My body snaps in her direction so fast my drink sloshes, dribbles into my lap.

Summer doesn’t seem to have noticed her slipup, but a quick glance around the table tells me everyone else did.

The near-identical what was that looks Zac and Mel level at Summer’s hidden face.

The oh shit stare Brooks and Siena exchange.

Shy sinks her teeth into her lip, shooting me a pointed say something! with her eyes.

And then it seems to click in Summer’s head. The fact that she just did that—volunteered this personal fantasy, an exact replica of the things I know women say about me behind my back.

Her hair whips as she turns horrified eyes on me. “That’s not… It’s the first thing that came to mind.”

My instinct, always, is to tease her mercilessly. But not a thing comes out of my mouth.

All I seem capable of is staring. At her flaming cheeks, the way her throat works as she swallows. The deep intake of air that has her breasts nearly bursting out of the low neckline of her shirt. The way she can’t seem to look away from me, either.

I can’t figure out this energy. Have no idea whether she fantasizes about that or that with me. I’ve thought about her like that plenty myself. I mean, this is Summer fucking Prescott—it’s only natural.

Someone across the table clears their throat. Brooks, I think. It does enough to draw Summer’s attention, and the moment I lose her gaze I re-enter my own body. Recall exactly who I am, who she is, what we are to each other.

“I’m gonna go dry off. Give you a second to figure out how to walk that back,” I say.

Summer flips me off as I get to my feet, and I give a genuine laugh.

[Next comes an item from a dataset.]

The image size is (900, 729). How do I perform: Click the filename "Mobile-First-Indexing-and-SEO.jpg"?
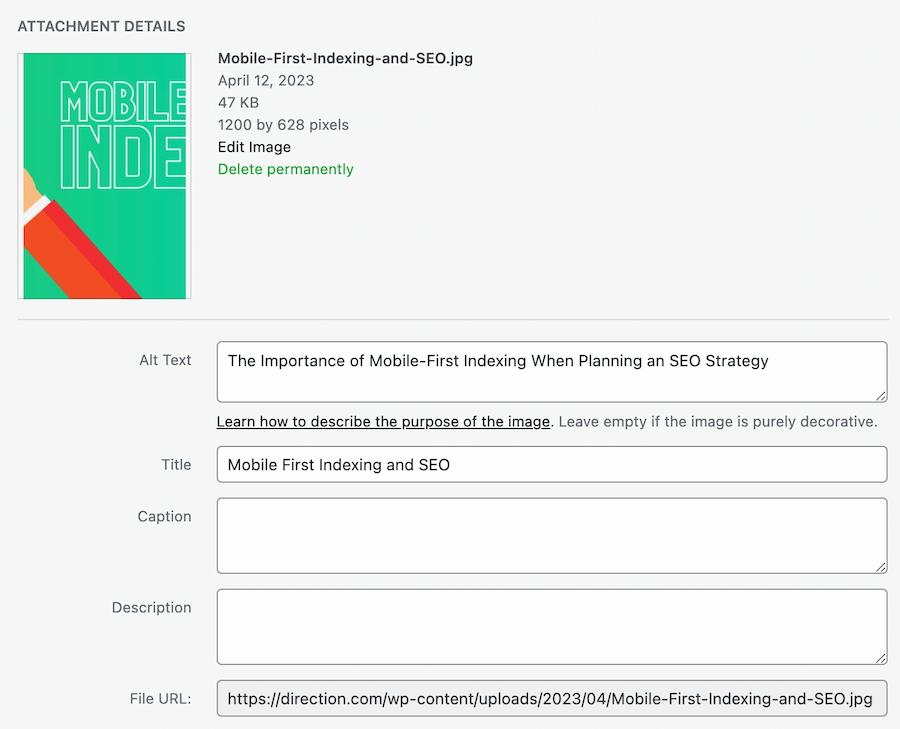pyautogui.click(x=345, y=58)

All that odd tension already a distant memory.

My best friend just slipped up in a major way, and by the time I’m in the washroom, I’m deep into a list of ways I plan to hold this over her head until old age regretfully wipes this from my brain.

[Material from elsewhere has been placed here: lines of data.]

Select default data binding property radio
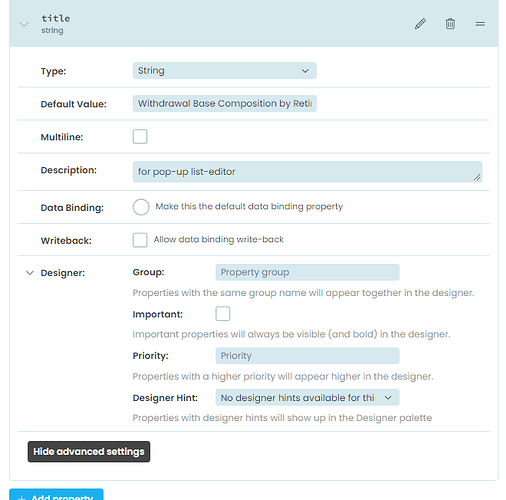 [x=141, y=207]
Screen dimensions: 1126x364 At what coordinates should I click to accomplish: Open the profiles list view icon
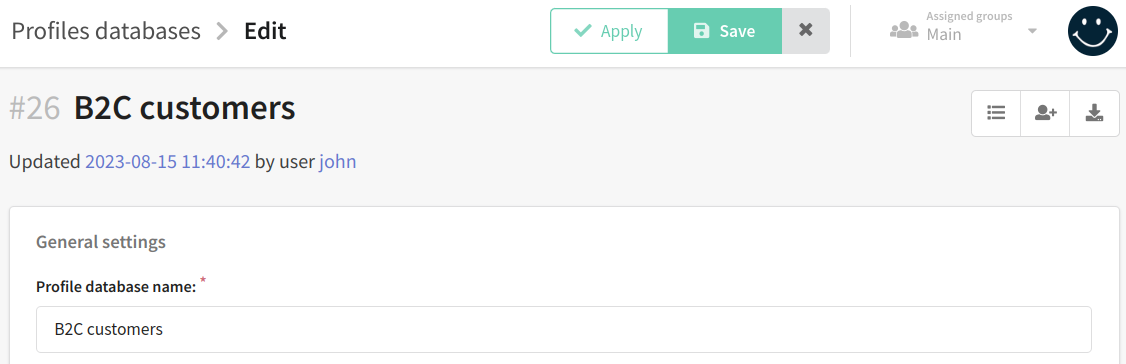coord(996,113)
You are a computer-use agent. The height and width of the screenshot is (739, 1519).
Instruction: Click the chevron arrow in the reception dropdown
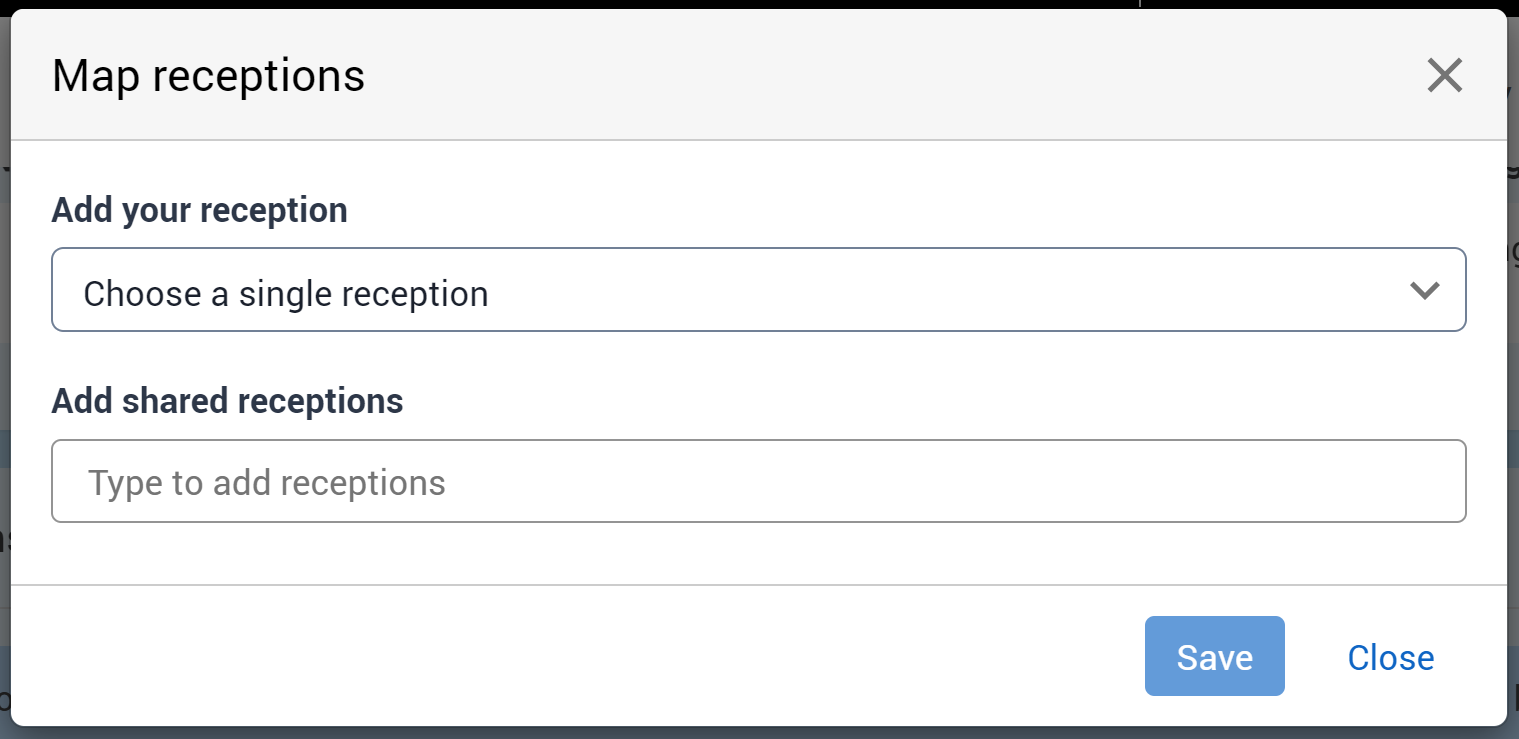1424,290
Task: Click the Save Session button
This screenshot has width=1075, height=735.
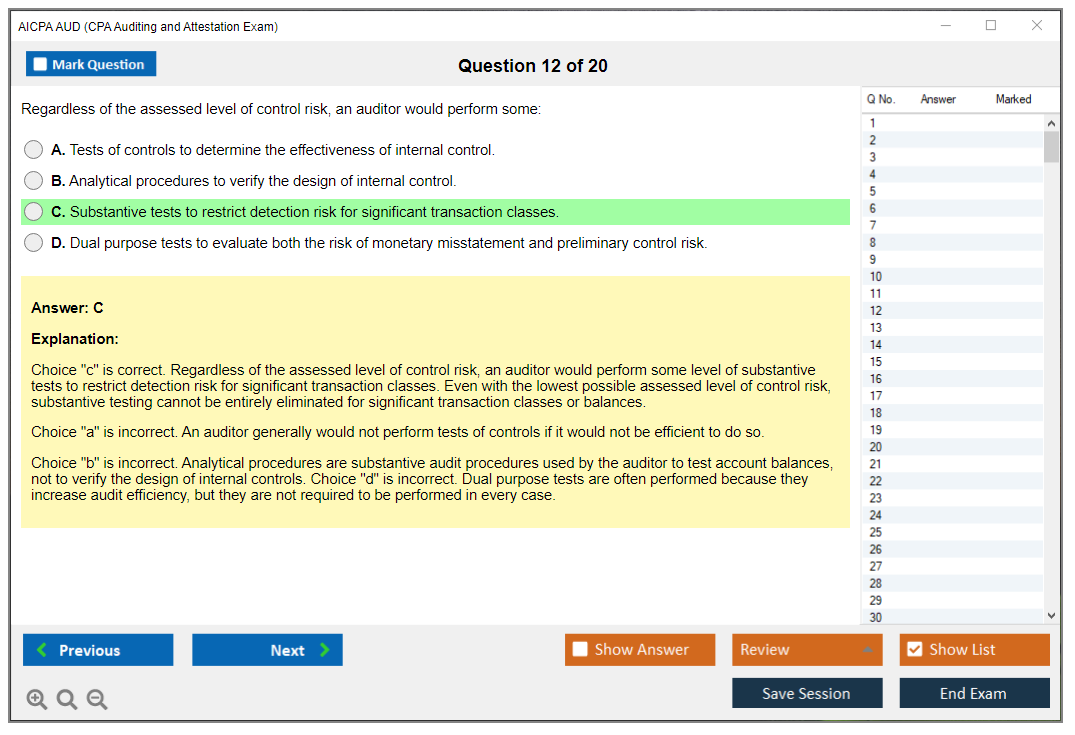Action: point(806,693)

It’s not until I’m standing in front of the mirror, drying off my jeans with paper towels, that I notice a voice coming from inside an occupied stall. A hushed conversation happening over the phone before goodbyes are apparently exchanged.

Denny emerges from the stall.

His smile slips when he catches sight of me, but he recovers quickly. “Hey.”

I nod and we stand silently at the counter doing our own thing.

Another nod and he heads back into the bar, leaving me in the empty washroom.

I’m ripping more paper towels from the dispenser when a flash of light on the counter catches my eye.

It’s a phone sitting in the corner Denny had just occupied. He must have forgotten it.

I pick it up. And I swear, my last intention is to check it.

I couldn’t care less about what he and his surfer buddies talk about. But then text notifications appear in quick succession from a contact named Allie. With a heart emoji next to it.

I blink, hoping it’s my dwindling vision playing tricks on me.

I’m perfectly aware that he and Summer have only been dating for three weeks, two days, and fifteen seconds.

Perfectly aware that unless conversations have been had about monogamy, it doesn’t matter that he’s the kind of idiot who’d spend a moment of his life on another woman when he’s got Summer Prescott in his grasp.

But hell if the hairs on the back of my neck don’t rise anyway. Allie sends him text after unanswered text. The phone goes silent. And then it lights up, her name appearing over the display. Without thinking, I answer the call.

A woman’s voice fills my ear without waiting on a hello. “Babe, I forgot to mention the photographer wants a list of family portraits for the wedding. What do you think? Do we cap it at our immediate family?”

My body goes still. And that thing at the back of my neck is no longer a prickle. It’s a blanket of dread, slowly crawling over my skin.

“Hello?” Allie says when I don’t speak. “Denny, you there?”

Fuck. Fuck. “Sorry, this is uh… Parker. I’m on the surfing circuit with Denny. He left his phone in the bar bathroom.”

She gives an easy laugh. “That man would find a way to lose the shirt off his back, I swear.”

I swallow. “I’m gonna head back to our table. Who… who should I tell him called?”

“This is Allie,” the woman says with a touch of surprise. “His fiancée.”

My stomach drops.

I’m glued in front of the mirrors, heart pumping furiously, staring in horror at my own reflection. Allie—Denny’s fucking fiancée—is saying something else, but I don’t register a word of it. I cut off the call, feeling sick to my stomach.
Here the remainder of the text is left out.